Florentino Perez was doing the media rounds again on Wednesday, attempting to salvage at least some of the reputation of the seemingly collapsed European Super League.

The footballing world looked on in disgust on Sunday evening, as it came to light that 12 of the world’s biggest clubs had signed up to the competition, six of those coming from the Premier League.

Thankfully the idea was met with an onslaught of criticism from fans, players and pundits alike, and by Tuesday night, it appeared to have crumbled before it had even gotten started.

One of the key drivers behind the ESL, Florentino Perez, has now gone on the record saying one club in particular played a key part in its downfall. He did refuse to namedrop his accusations, though quite blatantly alluded to a Manchester club.

Given City’s inclusion in the whole thing seeming extra bizarre due to them having no members of the proposed board of the ESL, it wouldn’t be too much of a jump to put the pieces together.

“There was someone among the six English teams who did not have much interest in the Super League and that began to infect others. It is a team that was never convinced,” Pérez told Cadena Ser’s programme El Larguero on Wednesday.
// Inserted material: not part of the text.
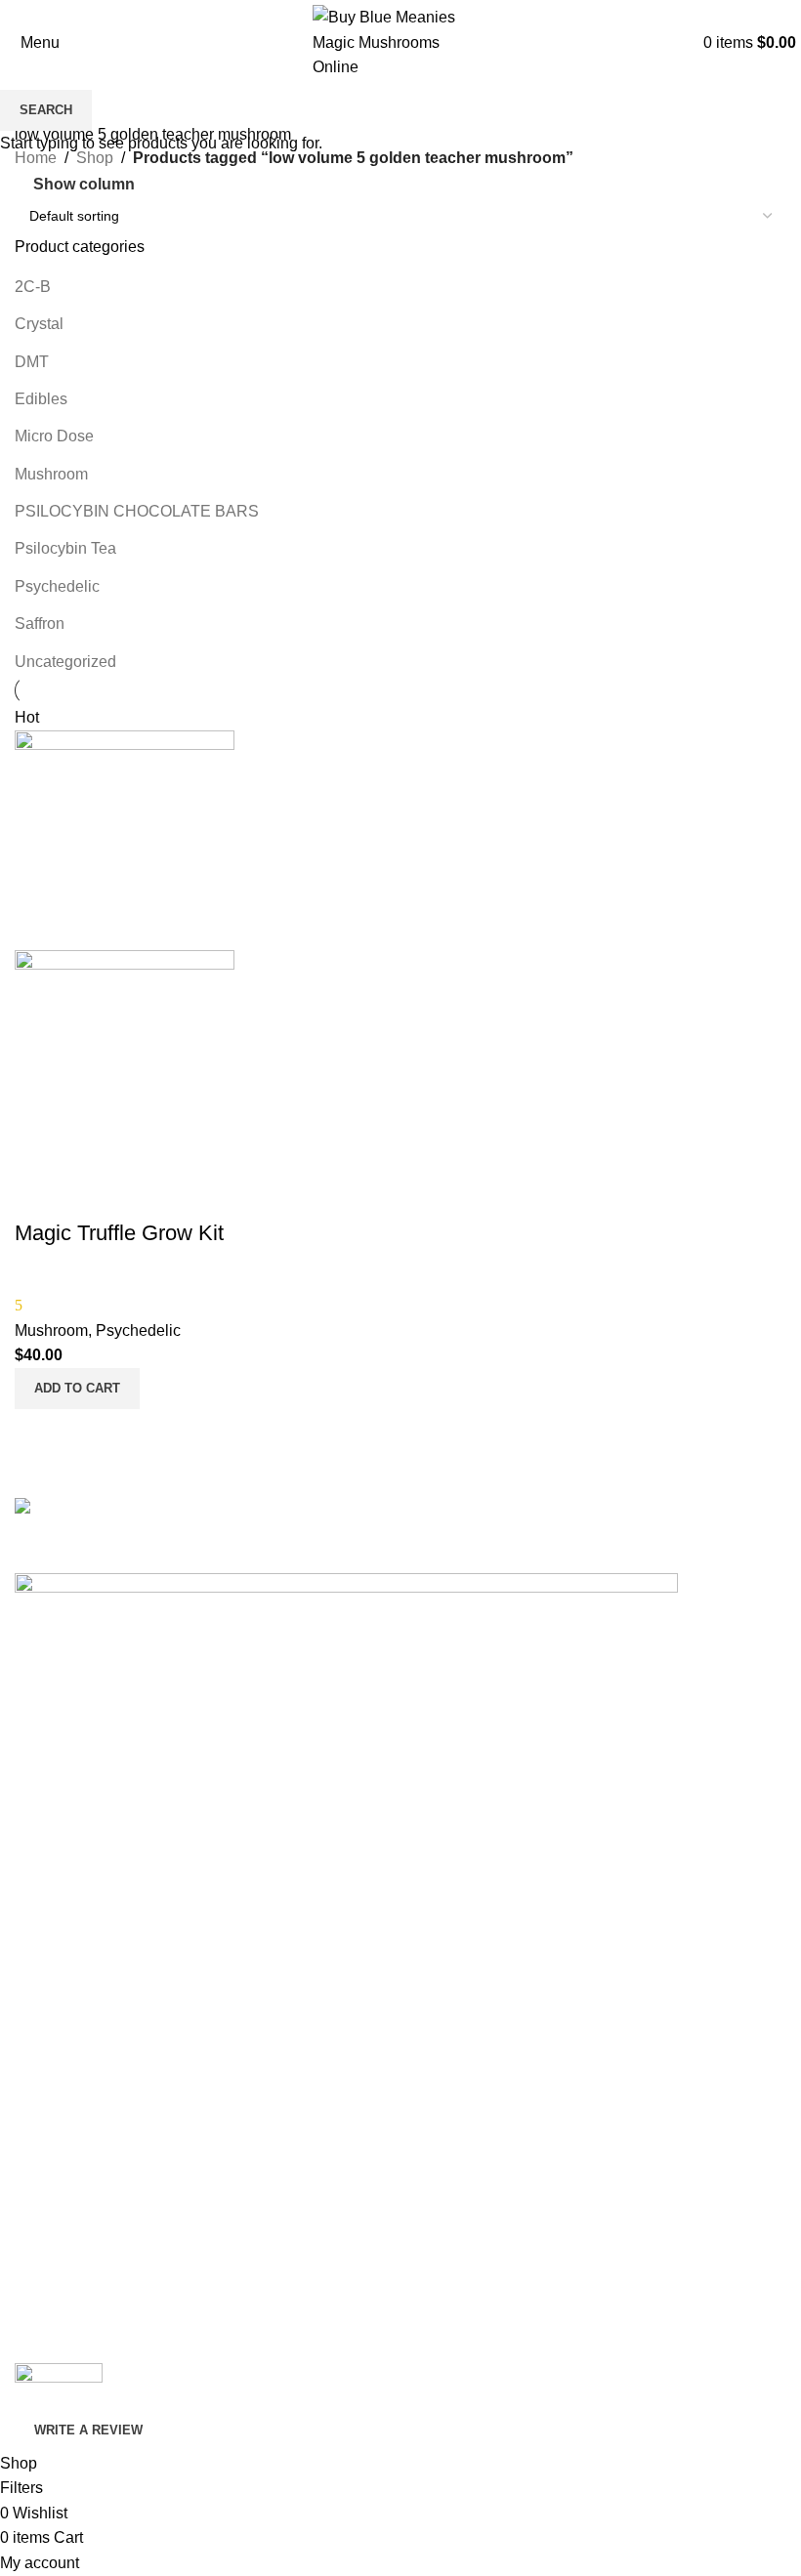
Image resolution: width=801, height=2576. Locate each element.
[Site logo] (400, 41)
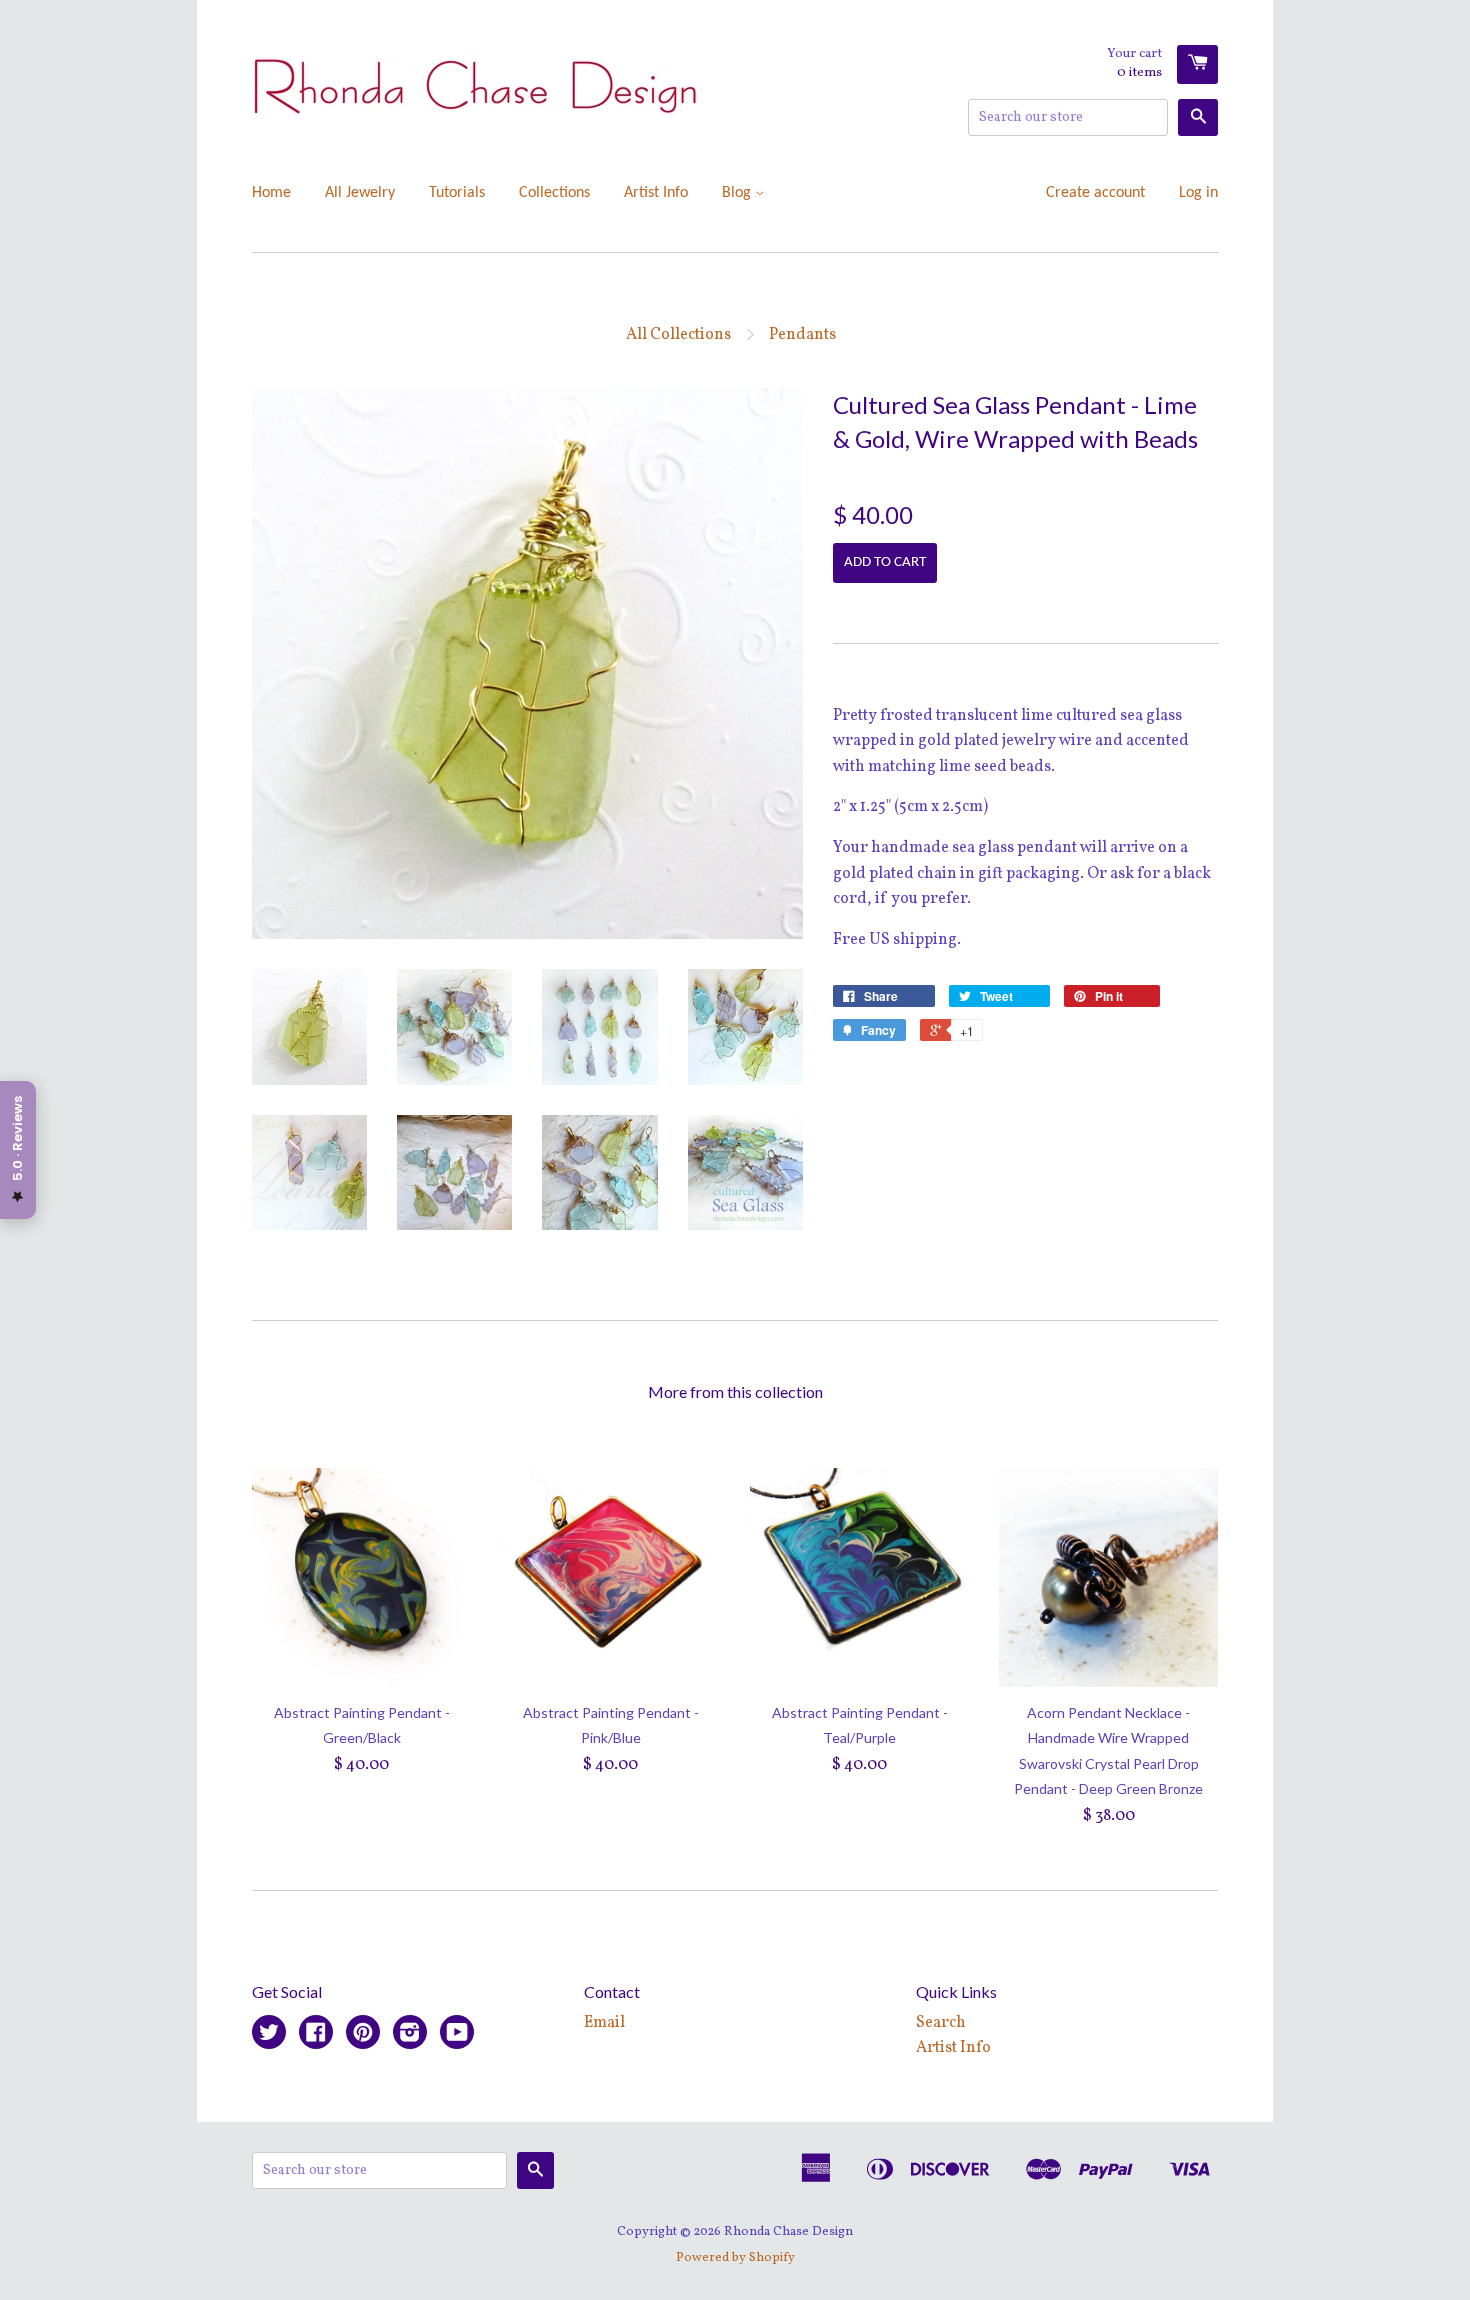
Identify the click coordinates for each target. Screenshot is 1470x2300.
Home (271, 193)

“The owners of Manchester began to make a manipulated campaign that we were going to finish with the leagues and that the merits were not rewarded,” he added.

Perez also used the interview to insist this was just a bump in the road, that all the clubs were tied into a binding contract and that a new iteration of the competition would arrive at some point.

“The Super League project is now in stand-by, I can confirm,” he continued.

“Juventus and AC Milan have not left the Super League. Real Madrid, Barcelona, Juventus and AC Milan are still in talks to find solutions.

“If this project didn’t work, another one will. Remember: all the 12 clubs have signed a binding contract.”

Despite his claims, it is worth noting that Juventus’ Andrea Agnelli had said it was “evidently not the case” that the ESL could go ahead, and Milan’s Paolo Maldini had apologised for his club’s involvement, while adding that he too had been blindsided by their inclusion.